GRG had two objectives: “turnaround” and “commercial”, i.e. making as much money out of the situation as possible. It was alleged they did this, in part, by forcibly acquiring customers’ assets cheap and selling them dear. RBS has since recognized that these objectives were in conflict and, they claim, now supervises to ensure fair play. Quite how it does, or even could, do that is opaque.
In January 2014, the FCA appointed the Promontory Financial Group to investigate the extent of the abuse. Promontory, now owned by IBM, reported to the FCA in 2016. The FCA published its own summary of the Promontory report in November. How that differs, if it does, from the original is not clear but it is an odd document. On the one hand it reads like a whitewash, playing down the admitted abuses, but then remarkable admissions crop up. For example:
- “the failure to support SME businesses in a manner consistent with good turnaround practice;
- placing an undue focus on pricing increases and debt reduction without due consideration to the longer term viability of customers;
- the failure to document or explain the rationale behind decisions relating to pricing following transfer to GRG;
- the failure to ensure that appropriate and robust valuations were made by staff, and carrying out internal valuations based upon insufficient or inadequate work – especially where significant decisions were based on such valuations;
- the failure of GRG to adopt adequate procedures concerning the relationship with customers and to ensure fair treatment of customers;
- the failure to identify customer complaints and handle those complaints fairly”.
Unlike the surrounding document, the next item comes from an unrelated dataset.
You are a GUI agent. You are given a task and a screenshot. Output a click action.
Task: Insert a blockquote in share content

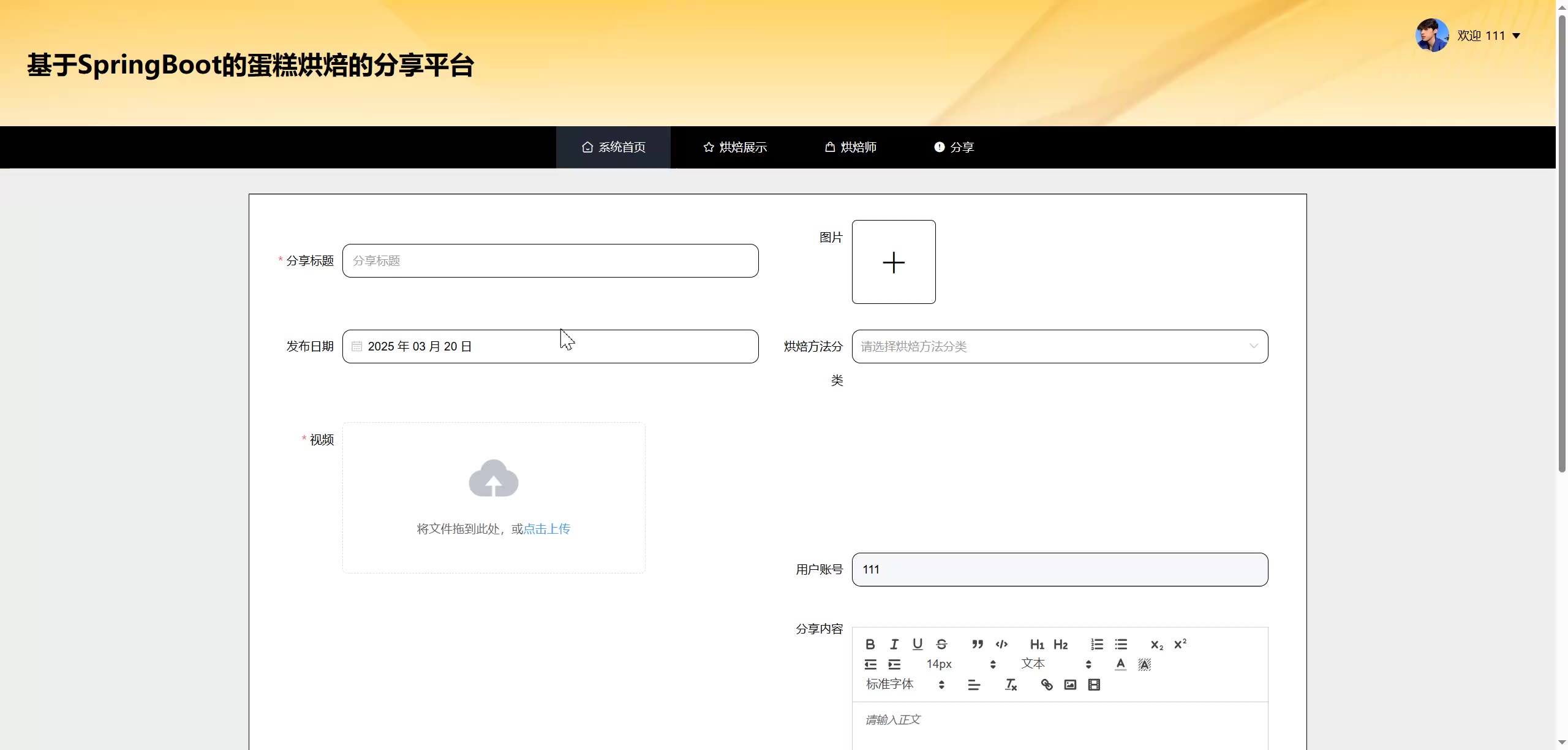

Two thirds of customers transferred to GRG were in fact viable and “most of them experienced some form of inappropriate action by RBS. However, the Report also concluded that, in a significant majority of cases, it was likely that inappropriate actions did not result in material financial distress to these customers.” That does not sound like a ringing endorsement to me nor does it match up with the media reporting of RBS/GRG management actions during this period.
But why has the Promontory Report still not been published six months on, nor the FCA’s own report? The FCA seems to have plenty of time to hound the little guys, like individual Financial Advisers, but none to uncover a potential scandal concerning one of the country’s biggest national institutions.
Finally, there is another possibly innocent but still intriguing aspect of the FCA’s long grass strategy: the role of Margaret Cheever. Ms Cheever was a Managing Director of RBS during the period under review, responsible for Banking Credit Policies and Practices and Corporate and Institutional Banking. She left to become, guess what, a Director of Promontory. Obviously she may well have had nothing to do with any of this but it would be good for that issue to be clarified not least because conflicts of interest lie at the heart of this matter.